Fig. 2[A;Axial, B;Coronal oblique] Chest CT images showing a large anterior mediastinal mass extending along the left brachiocephalic vein and SVC resulting in their obstruction, It encircled the ascending aorta and aortic arch. It also extended along the pericardium resulting in infiltration and extension to the posterolateral right atrial wall as well as infiltration of the right atrial appendage, the right atrial mass measured 4.5 × 4.3 × 4.8 cm in its largest diameters, it continued its extension along the pericardium to adhere to and infiltrate the left ventricle. Multiple anterior mediastinal lymph nodes were also appreciated as well as pleural deposits along the right crus of the diaphragm with few small retrocrural lymph nodes. [C; Axial, D; Coronal] CMR images showing complete resolution of the mass with normal chamber sizes, valves and EF, but small size SVC, with dilated IVC and azygous vein.

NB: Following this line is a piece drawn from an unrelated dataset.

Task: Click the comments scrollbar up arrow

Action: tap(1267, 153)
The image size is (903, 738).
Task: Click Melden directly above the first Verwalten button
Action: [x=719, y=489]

Fig. 3[A; Axial, B; Axial vessels, C; coronal Vessels, D; Coronal Oblique 3D] Contrast enhanced chest CT showing the SVC and right brachiocephalic vein obstructed and thrombosed with extension of the thrombus to the proximal internal jugular vein with many engorged right chest wall venous collaterals.
Fig. 4[A; Low power light microscopy picture × 200] showing chronic granulomatous inflammation. [B; high magnification light microscopy picture × 400] showing epithelioid granuloma containing giant cells.